Profit before income taxes increased by $660 million (+54.1%) from the same period in the prior year to $1.9 billion due to increased operating profit. Income tax expenses were ¥55.4 billion. Share of profits of investments accounted for using the equity method was $22 million. Profit for the period increased by $480 million (+51.7%) from the same period in the prior year to $1.4 billion. Profit attributable to owners of the parent increased by $440 million (+52%) from the same period in the prior year to $1.3 billion.
Revenue by region in the third quarter was highest in North America, with total revenue coming in at $1,831.9 million, up 23.1% year-over-year. Revenue in the Japan region came in at $1,256.2 million, down 1.4% from $1,273.9 million in the same quarter last year. Asia outside Japan had the next highest revenue in the quarter at $861.3 million (+11.6% year-over-year), followed by Europe at $604.6 million (+34.7%) and Other Areas at $174.8 million (+13.4%).
The forecasts of the results of operations for the year ending Dec. 31, 2021, which were announced on Aug. 3, 2021, remain unchanged.
Farm & Industrial Machinery
Farm & Industrial Machinery is comprised of farm equipment, agricultural-related products, engines, and construction machinery.
Revenue in this segment increased by 26.5% from the same period in the prior year to $12.3 billion and accounted for 85.8% of consolidated revenue.
Domestic revenue increased by 7.7% from the same period in the prior year to $2.1 billion.
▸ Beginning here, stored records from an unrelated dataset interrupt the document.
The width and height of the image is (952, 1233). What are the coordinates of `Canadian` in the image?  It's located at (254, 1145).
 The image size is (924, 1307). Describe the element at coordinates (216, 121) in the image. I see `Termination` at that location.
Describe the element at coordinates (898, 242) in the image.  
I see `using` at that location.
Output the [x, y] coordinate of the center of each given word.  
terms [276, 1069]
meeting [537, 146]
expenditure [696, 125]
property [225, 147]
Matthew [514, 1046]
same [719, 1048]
Sales of farm equipment and agricultural-related products increased due to a recovery from adverse reaction from rushed demand before the consumption tax hike and increased demand resulting from subsidies for business continuation of farmers.
Overseas revenue increased by 31.1% from the same period in the prior year to $10.2 billion. In North America, sales of tractors and construction machinery increased significantly due to strong demand along with trend in move to suburbs despite continued delay in production and shipment caused by port congestion and labor shortages. In Europe, sales of construction machinery, tractors, and engines increased due to continued recovery trend from sluggish sales along with the infection spread of COVID-19 in the prior year. In Asia outside Japan, sales of farm equipment in Thailand increased significantly mainly due to favorable weather conditions. In addition, sales of farm equipment in India were strong as well. In Other areas, sales of tractors and construction machinery in Australia increased significantly due to government stimulus policies.
Operating profit in this segment increased by 57.9% from the same period in the prior year to $1.9 billion due to significantly increased revenue in the domestic and overseas markets, raised product price, and favorable impact of foreign exchange rates, while there were some negative effects from increased fixed costs and a rise in material prices.